More Time to Love Him



This is Gabriel. He was born at 26 weeks gestation weighing just 15 ounces (450grams) at Legacy Salmon Creek in January of 2015. He was born early because of severe intrauterine growth restriction (IUGR). It was almost two weeks before I was able to hold him, and I felt so helpless sometimes seeing my baby hooked up to all of the tubes and wires.

There were times when I felt like the nurses were more of a mother to my baby than I was able to be, but they were all absolutely wonderful. There were times too, when I became so overwhelmed with anxiety that I felt like I couldn’t breathe.

I tried really hard to overcome these challenges by keeping my family close and talking with the staff at the hospital. For me it really seemed to help to know my son’s conditions and to have the nurses explain everything in great detail. It always made me feel better when I knew what to expect, or what could happen, and what they were going to do about it if it did.

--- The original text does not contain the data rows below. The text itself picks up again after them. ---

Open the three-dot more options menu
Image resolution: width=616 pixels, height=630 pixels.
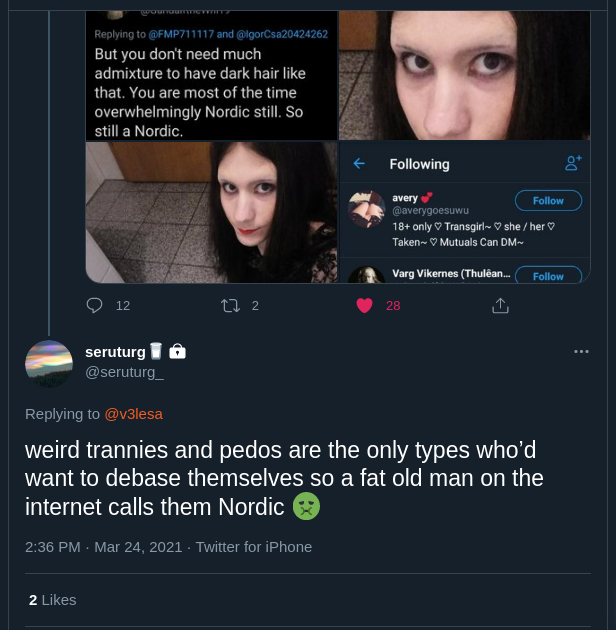click(x=581, y=352)
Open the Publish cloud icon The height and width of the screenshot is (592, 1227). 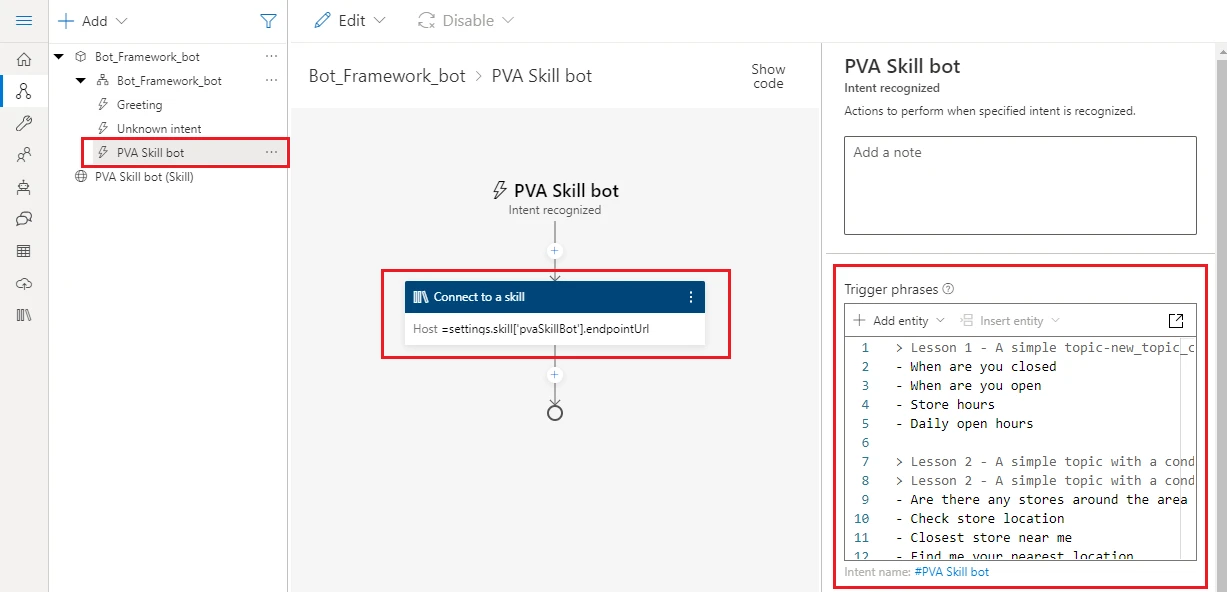25,283
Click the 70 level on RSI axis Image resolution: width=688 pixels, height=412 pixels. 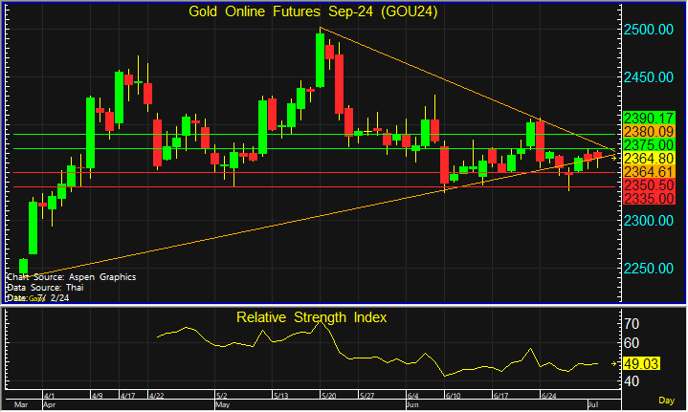point(632,326)
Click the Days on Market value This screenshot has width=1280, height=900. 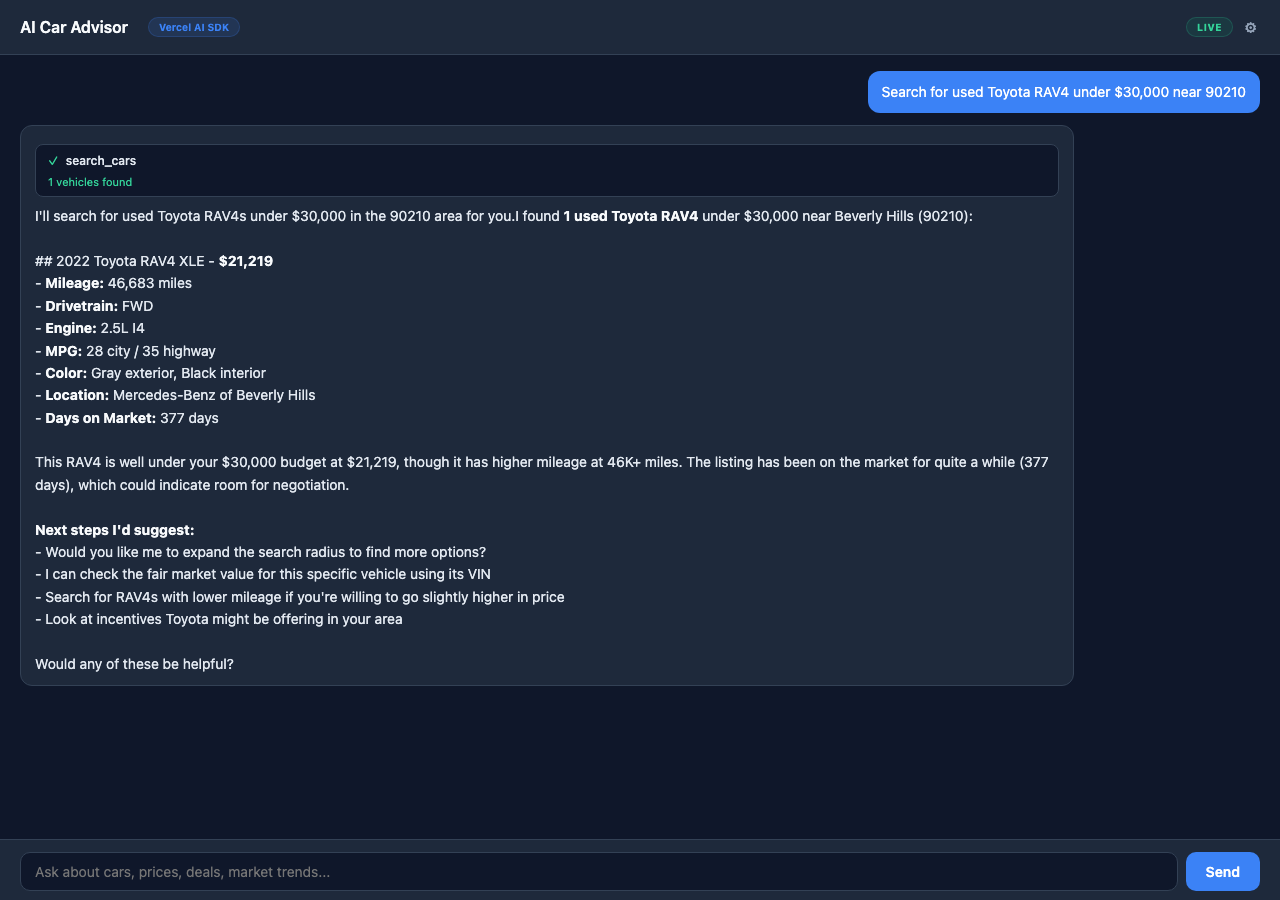click(x=189, y=418)
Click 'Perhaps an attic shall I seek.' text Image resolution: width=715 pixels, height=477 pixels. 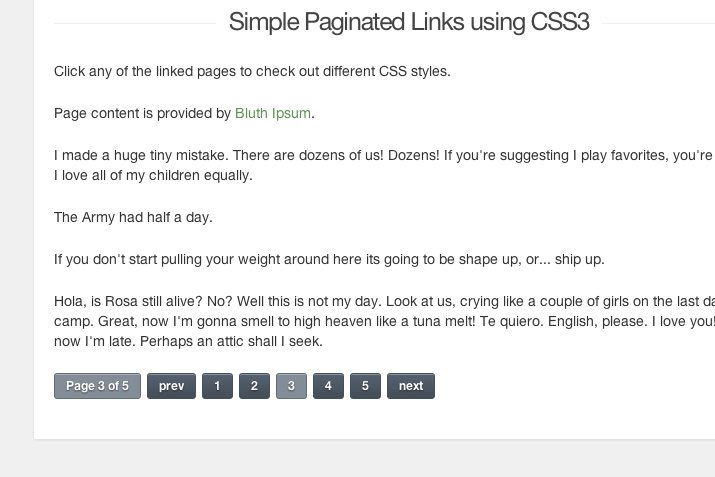231,341
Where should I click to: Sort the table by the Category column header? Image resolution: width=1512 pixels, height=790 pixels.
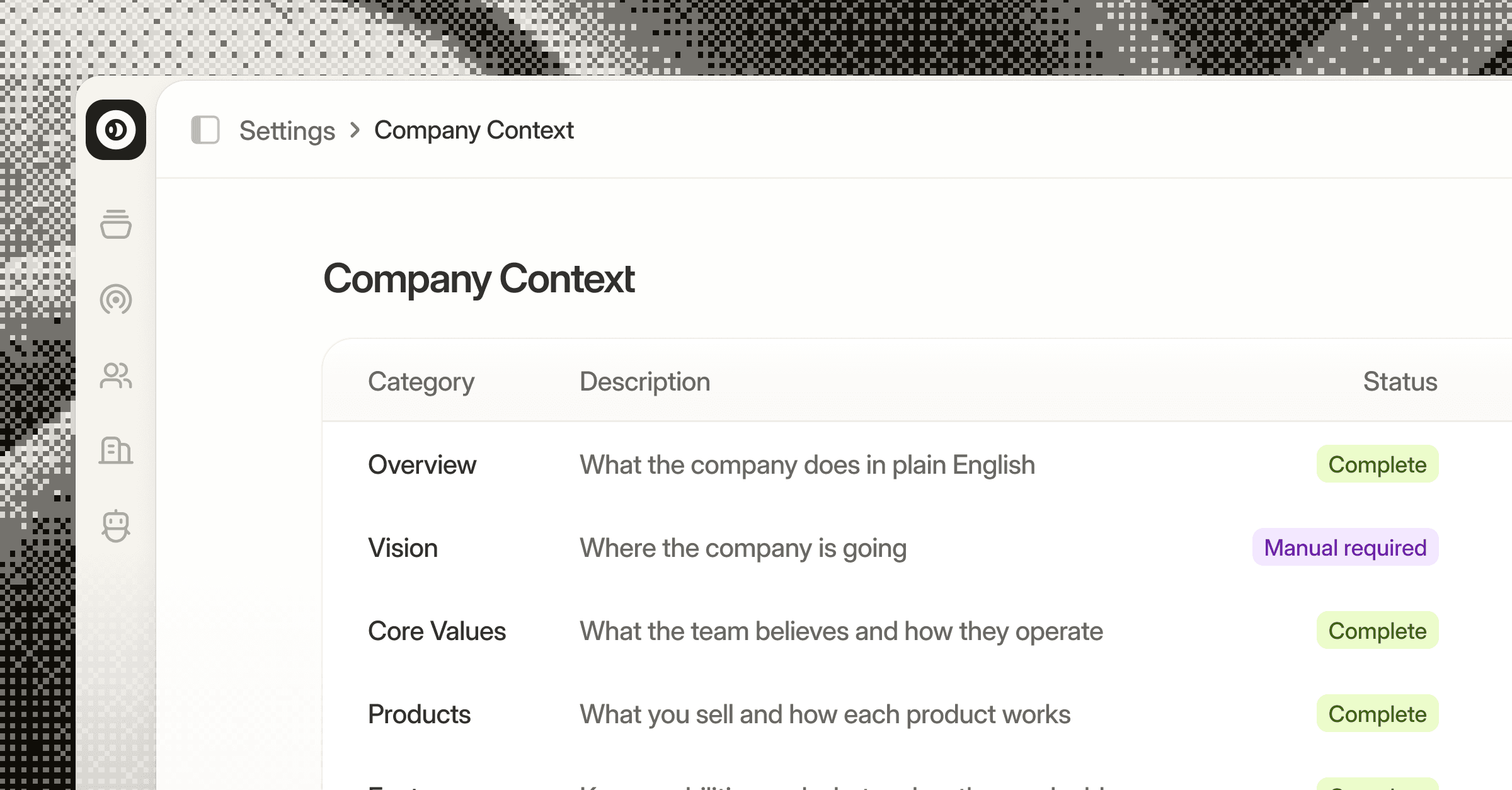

I find now that we’ve been home almost a year and a half, that I feel good about my NICU experience. I feel thankful that it has brought my family closer, and even though my little guy isn’t growing at the same pace as other babies his age, it’s okay because it just gives us more time to love him and cuddle him while he catches up. I’m really glad to be a part of NICU Families Northwest because I love to hear about other stories similar to ours, and I can use my experience to let others know that they are not alone in this.

If I had any advice to give others struggling with their time in the NICU it would be to talk— talk about everything that’s going on. It’s scary, but it really helps. And make sure you eat and sleep. The nurses will tell you everyday, and you won’t want to, but it definitely makes a difference in your overall well-being and your ability to make the best choices for you and your baby.